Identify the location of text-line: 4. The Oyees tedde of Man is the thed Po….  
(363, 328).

* * *

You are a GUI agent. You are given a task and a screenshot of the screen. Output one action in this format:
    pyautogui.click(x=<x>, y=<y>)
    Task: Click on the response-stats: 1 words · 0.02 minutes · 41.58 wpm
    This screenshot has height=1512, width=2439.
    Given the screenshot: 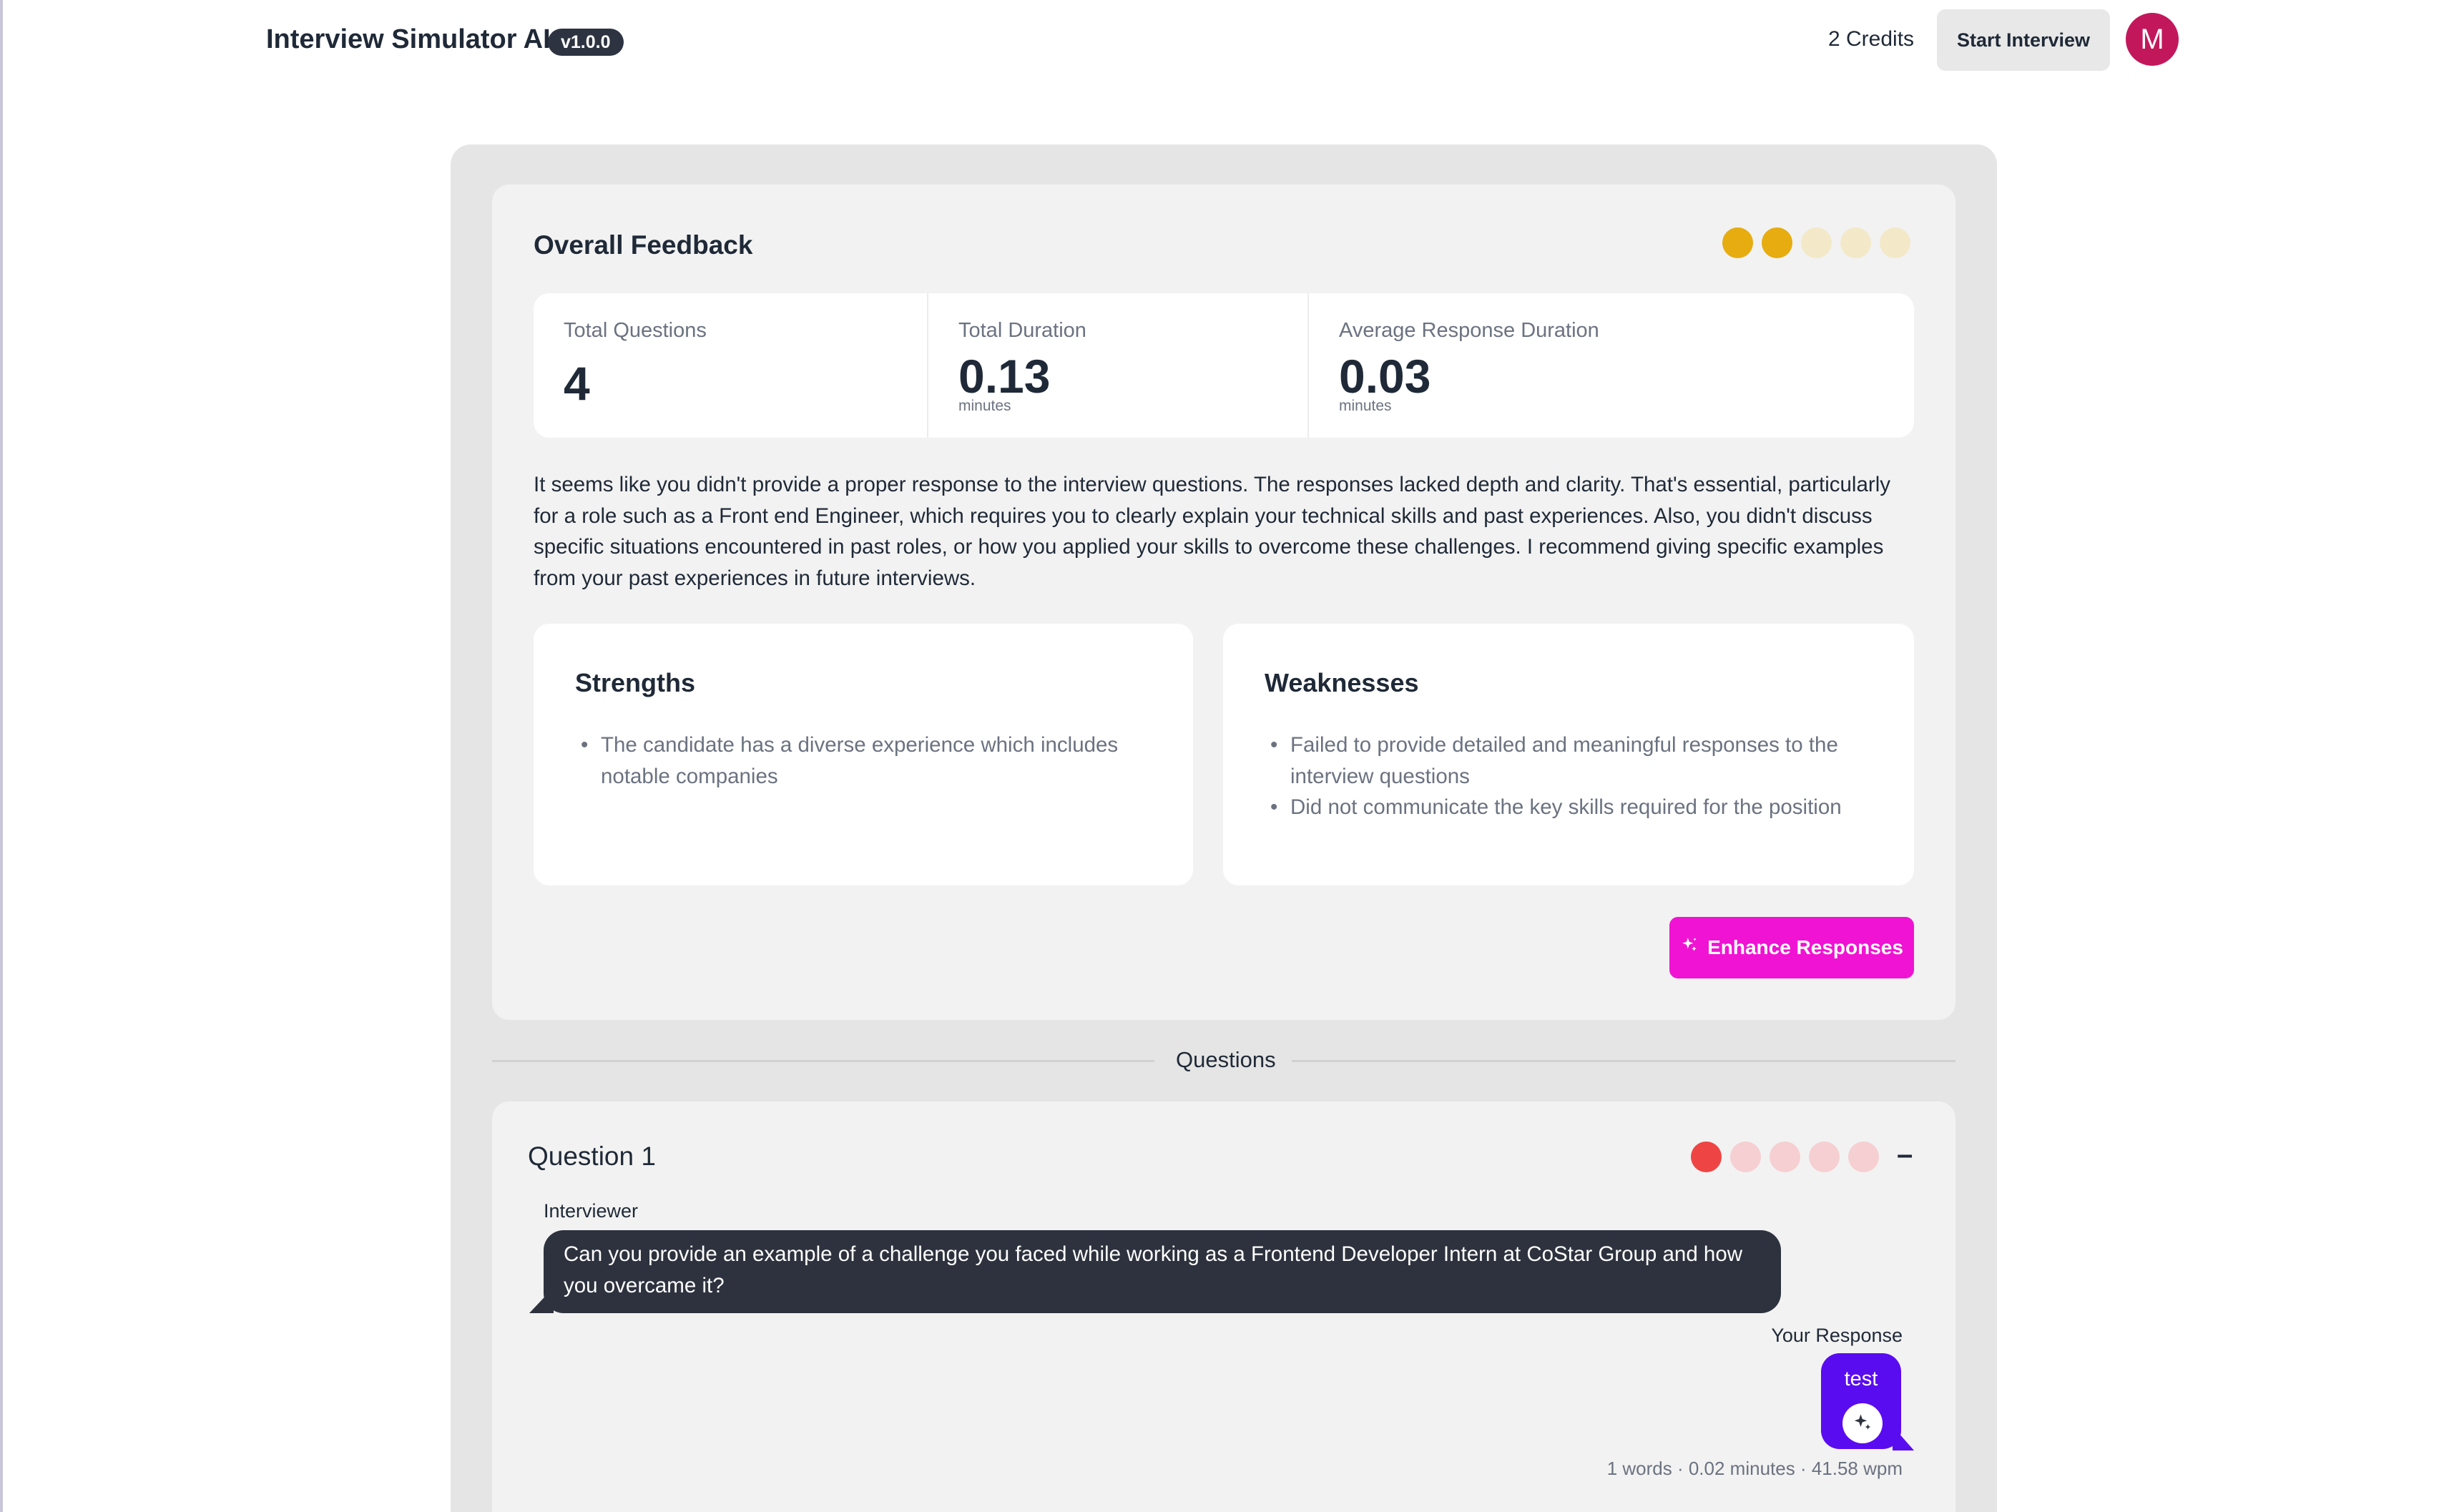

---

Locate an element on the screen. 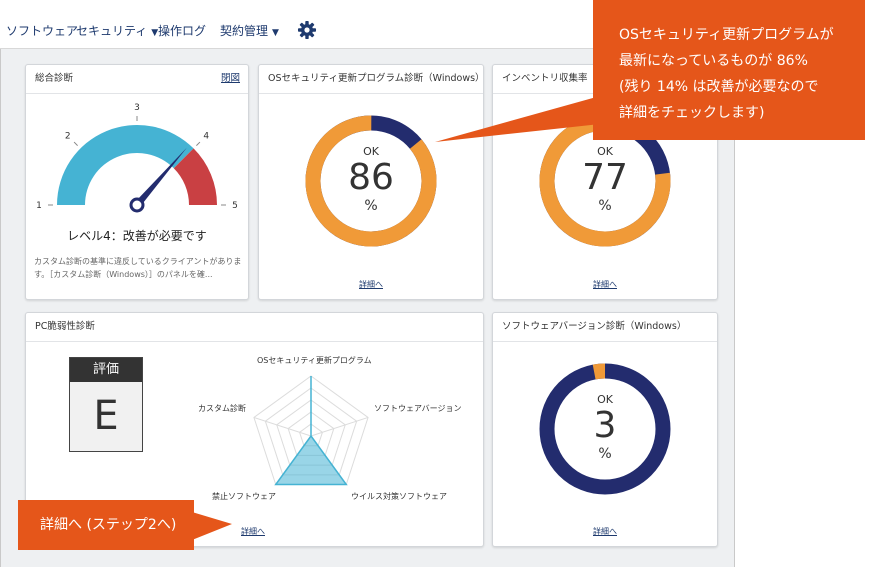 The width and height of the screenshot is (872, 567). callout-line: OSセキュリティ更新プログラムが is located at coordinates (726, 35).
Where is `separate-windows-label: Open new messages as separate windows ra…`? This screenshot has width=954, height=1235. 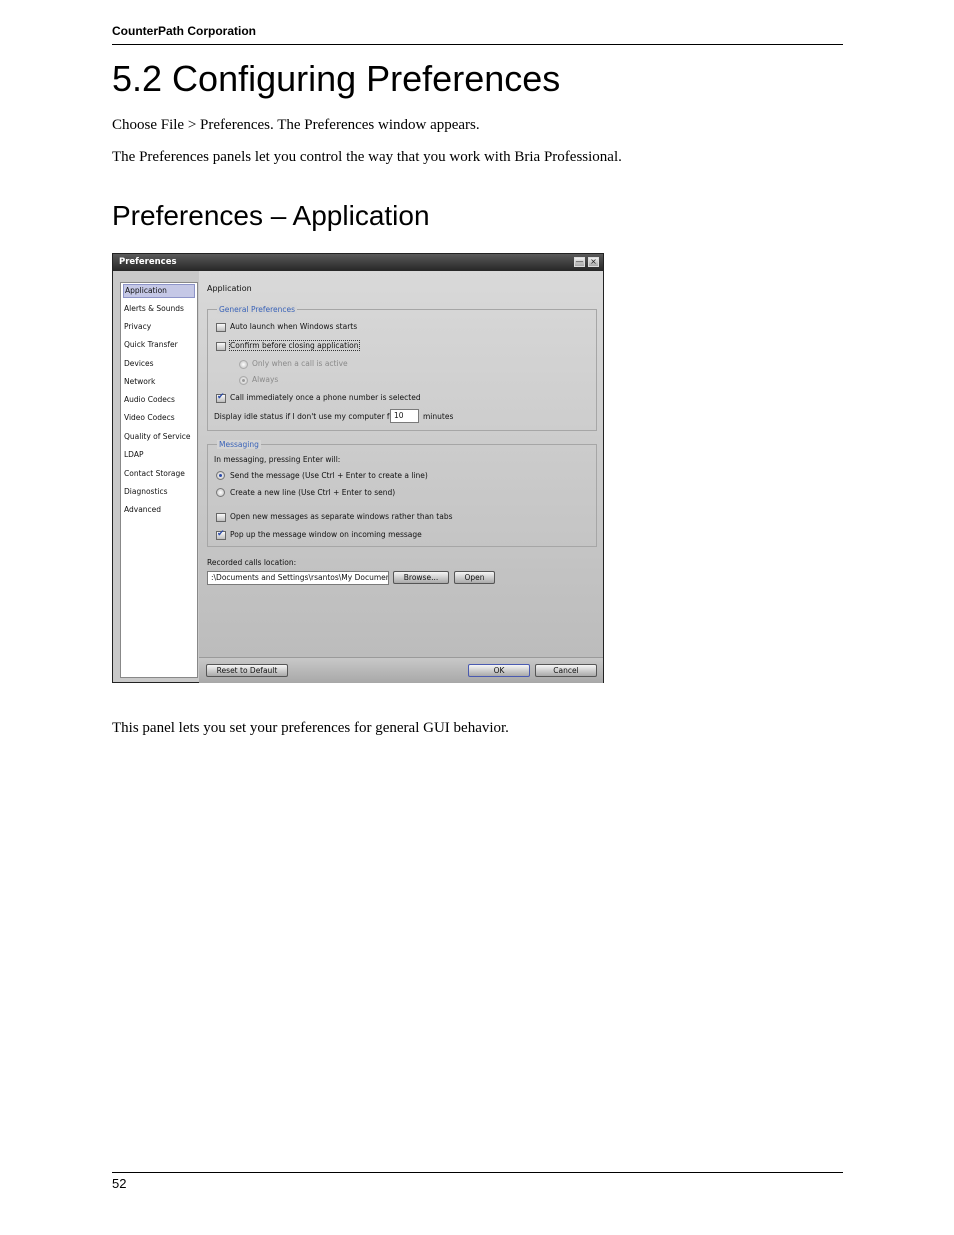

• WHAT IS NEEDED: Copy out the lines from the one containing "Identify the location" through the one containing "(363, 328).", inclusive, replacing "location" with "position" and leaving everything else the same.

• SOLUTION TO THIS PROBLEM:
Identify the position of text-line: 4. The Oyees tedde of Man is the thed Po….  
(363, 328).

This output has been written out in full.